Je suis allé chez Beltude. À ma grande surprise, ses parents et elle vivent encore dans un abri fait de morceaux de planches et de vieilles bâches distribuées par l’USAID depuis le tremblement de terre du 12 janvier 2010 qui a détruit leur logement. Chose inimaginable, à vous déposséder de vous-même, lorsque vous voyez l’endroit où cette famille s’est installée et en sachant, qu’en plus, elle n’est pas la seule à vivre dans ces conditions si miséreuses. J’ai fait plusieurs aller-retours à Léogâne. J’ai pu me familiariser beaucoup plus avec cette chanteuse en devenir. Et puis, j’ai vu une vidéo de la fillette en train de chanter. Ce n’est pas époustouflant pour des oreilles françaises. Elle n’est pas non plus une surdouée. Mais ce qui m’a surpris c’est l’histoire de la chanson contée par la grand-mère de la fillette:
« Ce jour-là, on était allé sur la montagne pour prier. Et elle chantait avec tout le monde. Après la prière, elle a continué à chanter toute seule. Et un musicien l’a approché et lui a proposé de l’accompagner avec sa guitare. Il lui a dit: ‘’ suis le rythme de la guitare ’’. Et Beltude a commencé à chanter. Sans rien dans la main. Sans avoir réfléchi. Elle s’est laissé porter par le rythme, et c’était tellement impressionnant qu’on a pris la vidéo. »

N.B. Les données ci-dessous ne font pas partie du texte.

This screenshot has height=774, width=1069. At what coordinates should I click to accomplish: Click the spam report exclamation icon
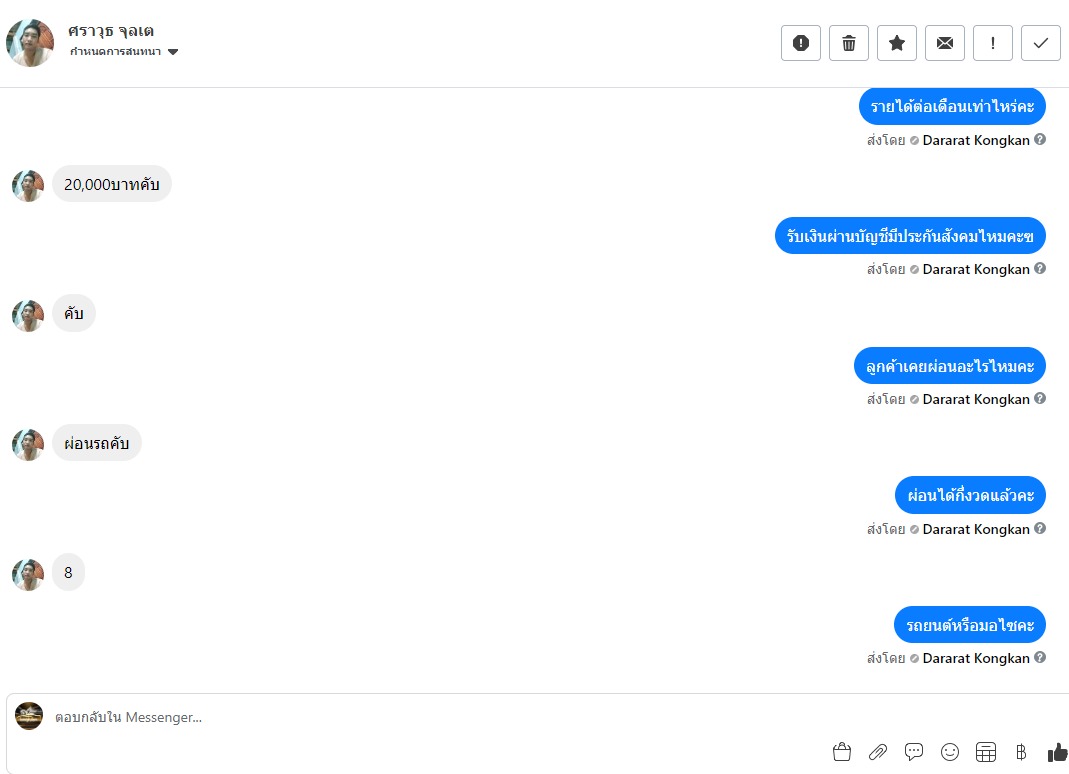click(800, 43)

Je n’avais pas compris tout de suite ce qu’elle essayait de me dire. Mais, j’ai revu la vidéo, et elle m’a redit l’histoire avec le même enthousiasme. En y prêtant un peu attention, car il fallait lui montrer que j‘accordais de l’importance à ce qu’elle me racontait, j’ai fini par lui poser une ou deux questions. Et c’est là que j’ai compris son enthousiasme. En fait, la fille ne faisait pas que chanter sur la vidéo, elle composait. Le guitariste lui a mis un rythme, elle l’a assimilé et a mis des mots là-dessus, ses propres mots pensés au moment même où ils sont dits. Je ne suis pas du tout mélomane, mais cela, je le trouve extraordinaire.

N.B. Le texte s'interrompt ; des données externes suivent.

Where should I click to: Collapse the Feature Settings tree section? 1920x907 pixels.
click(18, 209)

La chanson était évidemment en haïtien. Les mots utilisés et les images choisies par Beltude sont de son âge. Ils se réfèrent à l’esclavage des Israélites en Egypte et leur salut accompli par Dieu. Mais, ils se réfèrent de façon actualisée dans sa vie à la maltraitance des enfants en général en Haïti, et à l’expérience du fouet qu’elle fait avec ses parents. Aussi, Dieu l’a délivré, et si ce n’était Lui, on lui aurait « toupizi ». Au début, lorsque je voyais la vidéo, il m’était impossible d’avancer et de finir de la visionner tellement ce mot « toupizi » est bizarre à cet endroit et dans la chanson. Je rigolais, c’était marrant. A la suite de l’histoire désormais comprise de la grand-mère, j’étais étonné de constater, à travers l’expression innocente d’un enfant qui chante la gloire de Dieu, la place que prenait dans l’inconscient de l’enfant, dans la mémoire et la psychologie sociale du peuple haïtien, l’aliénation de l’esclavage. Beltude m’a ensuite confirmé qu’elle a improvisé les parole de la chanson et que les paroles lui venaient, comme ça. Désormais d’ailleurs, sa grand-mère lui a assigné une tâche :
« il faut que tu cherches un cahier et que tu prennes le temps de réfléchir à des chants, ou bien, attendre qu’elles viennent dans ta tête et que tu les écrives sur un cahier ».
Son papa renchérit: « je t’aiderai à corriger par la suite ». Et moi de dire :
« ça, c’est un talent à encourager, un enfant à encadrer, un avenir à garantir, et peut-être même, un petit prodige que HAÏTI EN CHŒUR peut faire éclore ».
Voilà donc ce que je laisse derrière moi. Ces enfants malchanceux posent pour moi un devoir humaniste, et ils me sont un motif d’exode, un impératif d’amour.